LSD is not considered a gateway drug – a substance that opens the door to riskier experiences. But it did coax Carmen Cusack to the large-scale adventure that is Flying Over Sunset. When James Lapine, the musical’s writer and director, approached her about playing Clare Boothe Luce in the show what initially intrigued Cusack was the acid angle.

But then, the actress said during a recent conversation in an LCT rehearsal room, she began researching Luce and LSD became only a part of a potential larger exploration. “I thought how crazy it was that I’d never heard of her,” Cusack said. “She was a trailblazer in style and had exquisite taste, but beyond that she was an ambassador to Italy and for a few days to Brazil. She was a playwright and she dabbled in acting. She was an editor and journalist. She told powerful men what to do at a time when there weren’t a lot of women doing that.”

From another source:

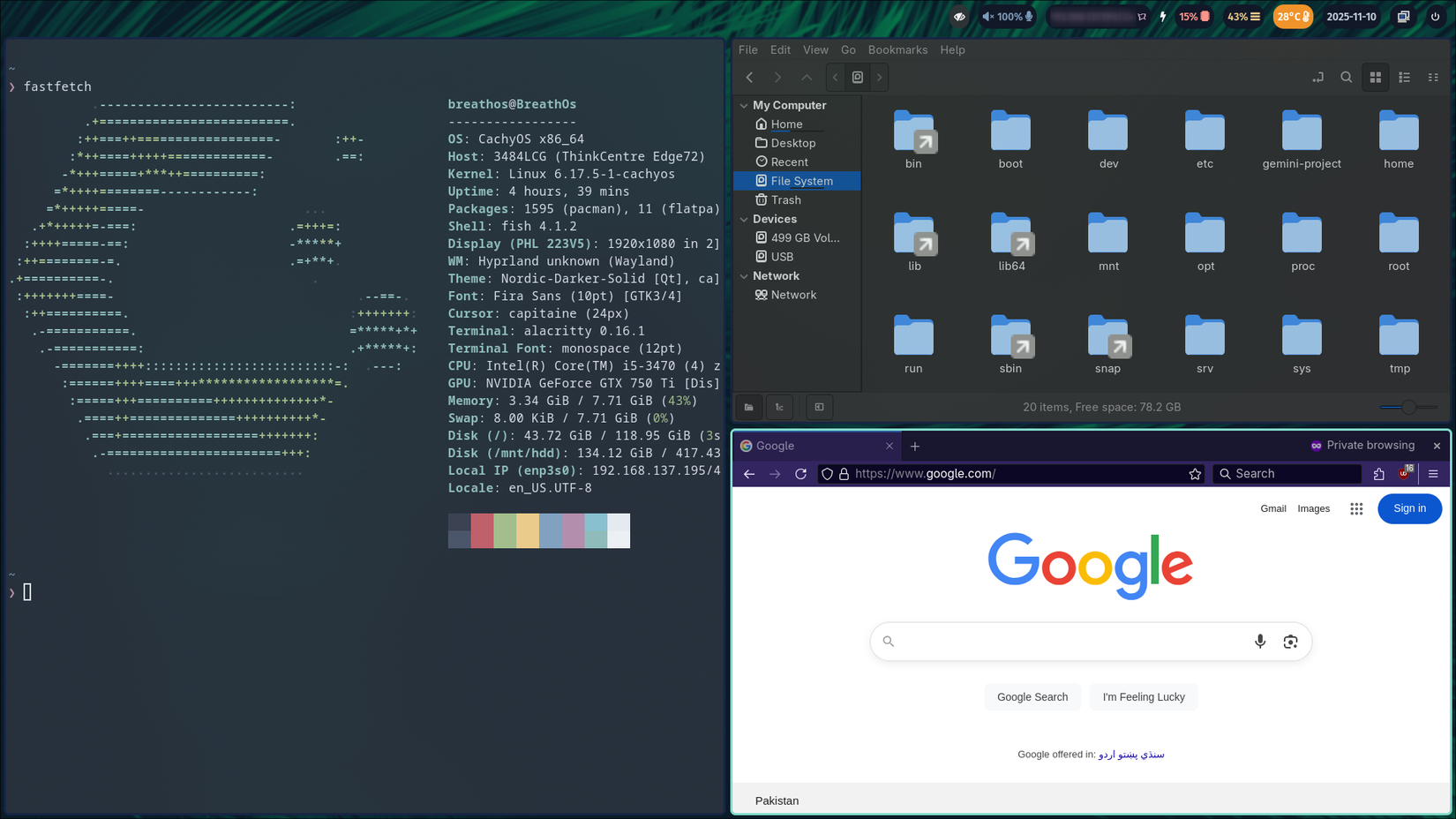Click the uBlock Origin extension icon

For all Luce’s allure, however, Cusack, who grew up in the southern United States and whose previous Broadway show was a Tony-nominated turn in Bright Star, still wasn’t completely sold on doing Sunset. “This was in 2019,” she said, “and a lot of other political stuff was going on.”

What Cusack learned during the covid hiatus from the show made her grateful that Lapine hadn’t taken no for an answer. “With all the unfortunate things that happened during the pandemic we were also forced to take a moment to be quiet and to contemplate things.” The actress said she was able to understand better the larger message of the show: “the desire to understand ourselves and the larger community. The desire to make the human connection.”

During the covid break the show hovered over Cusack in various ways. “The dialogue went out of my memory a bit. But Tom Kitt’s music never left. It’s beautiful and haunting. His music and Michael Korie’s wonderful lyrics don’t necessarily go where you expect them to go and I like that. The songs aren’t formulaic.”

Cusack said that it’s the formulaic aspect of many musicals that makes her, as a theatergoer, prefer watching them less than she prefers watching plays. “I’m very picky about what I do and what I like. The way the songs arise out of dialogue has to be very good. Otherwise, everything becomes unnatural.”

One of the masters of writing seamless dialogue-to singing transitions was Oscar Hammerstein II, who did the lyrics and co-wrote the book for South Pacific, in which Cusack, as Nellie Forbush, made her LCT debut. (Nellie was from Arkansas, and it was in that state that, just before the current Flying Over Sunset, Cusack did Designing Women, a play based on the hit TV comedy.)

Cusack was with the South Pacific production on tour so it is only with Flying Over Sunset that she has her first opportunity to navigate the vast expanse of the Vivian Beaumont. Because, for me, seeing a terrific performer solo on the Beaumont stage when it’s shorn of scenery is one of the thrills of New York theatergoing I couldn’t help but ask Cusack what it feels like to do just that in her second-act Sunset number “How?”

“You imagine it would be overwhelming and scary,” Cusack answered. “But every single moment of the song insists that you be absolutely present so I’m not really scared. I see only my shadow on that huge stage but it doesn’t frighten me; it delights me. It’s a huge dark space except for some lighting. I feel like I’m in galaxy somewhere. It’s thrilling.”